Web video is like pornography
October 19th, 2006 | Published in Consumerism, Internet, Television, Quotes, Culture, Technology
“Watching YouTube is far closer to consuming Internet pornography than staring at the television,” says Troy Patterson in his essay “Click, Respond, Repeat.” I’m not sure if the whole thing is worth reading, but here are the parts that struck me as worth reading and pondering:
Once you’ve clicked on a video and hunched over to concentrate your attention, the experience comes at you, bold and instant, as immediately intelligible as a billboard and rewarding as a dopamine rush. Your inevitable education in pop culture allows you to fill in any contextual blanks automatically. This is TV reduced to its ether—click, respond, repeat—and every video is, first and last, an advertisement for itself….

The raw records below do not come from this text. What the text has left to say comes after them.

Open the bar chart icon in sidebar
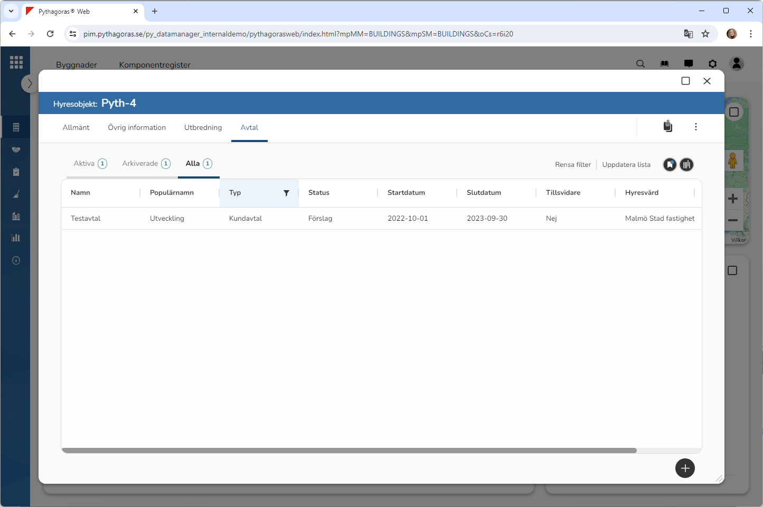The width and height of the screenshot is (763, 507). click(x=16, y=238)
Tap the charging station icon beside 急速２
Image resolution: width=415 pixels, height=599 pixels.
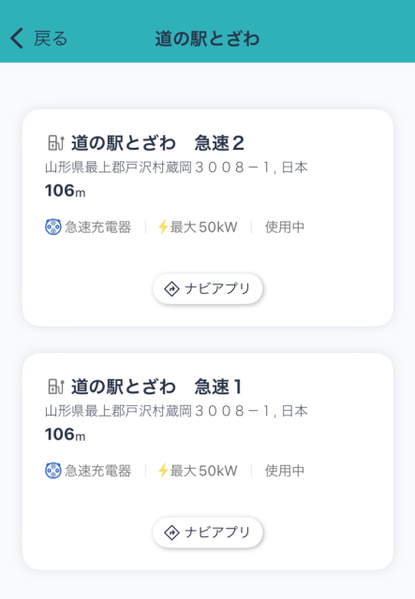(x=56, y=142)

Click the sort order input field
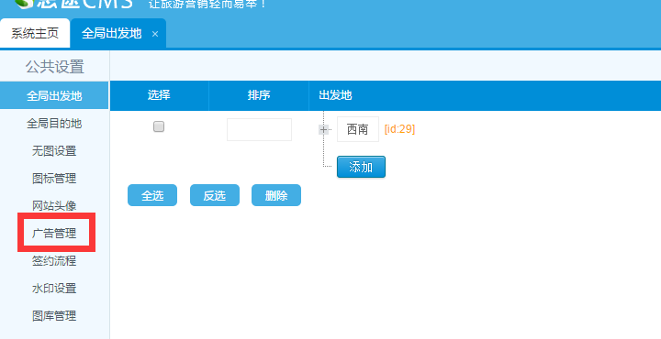click(259, 129)
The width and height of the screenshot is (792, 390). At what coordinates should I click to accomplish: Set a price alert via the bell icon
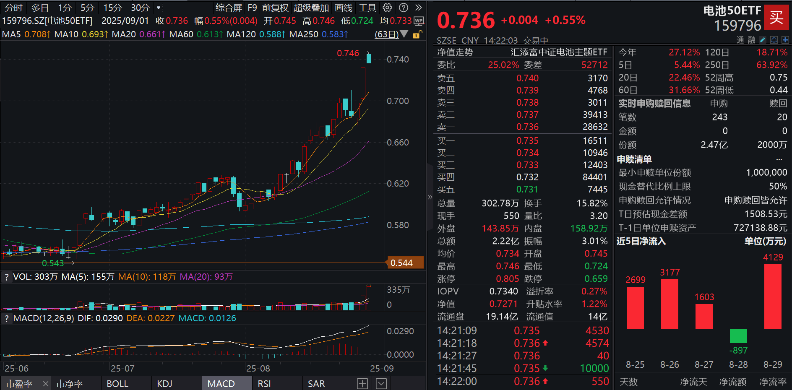coord(773,39)
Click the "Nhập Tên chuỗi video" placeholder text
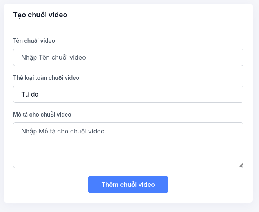Screen dimensions: 259x212 (x=53, y=57)
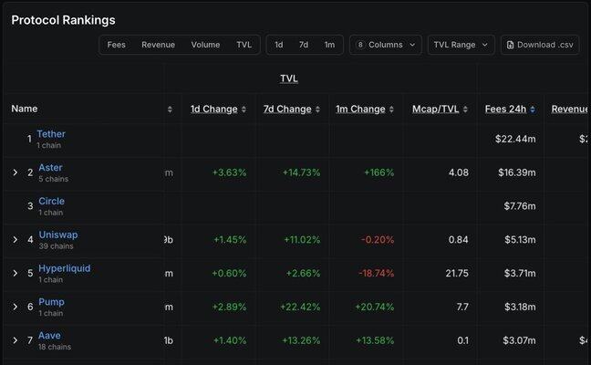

In this and so many other respects, watching YouTube is far closer to consuming Internet pornography than staring at the television. Like Internet porn, Web video promises something to gratify any appetite in an instant and for a moment. The two also share an illicit quality: You generally watch them alone and when you really should be doing something else. Each mixes the raw with the slick. Neither makes a fetish of too much internal narrative.
But then, all of media culture has an increasingly pornographic feel, doesn’t it? Web video dovetails with both the show-me morals of MySpace and the spy-eyed ethos of reality TV and tabloid glossies. YouTube is the product of an America where every normal person knows he deserves to blow up and get paid, to be naked and famous; where you’re not really consuming unless you’re producing in kind and where your “production” can be your own banal self. Web video is the ideal medium for a world populated by instinctual exhibitionists who double as full-time voyeurs. To quote a performance artist who might have thrived on the Web, nothing succeeds like excess.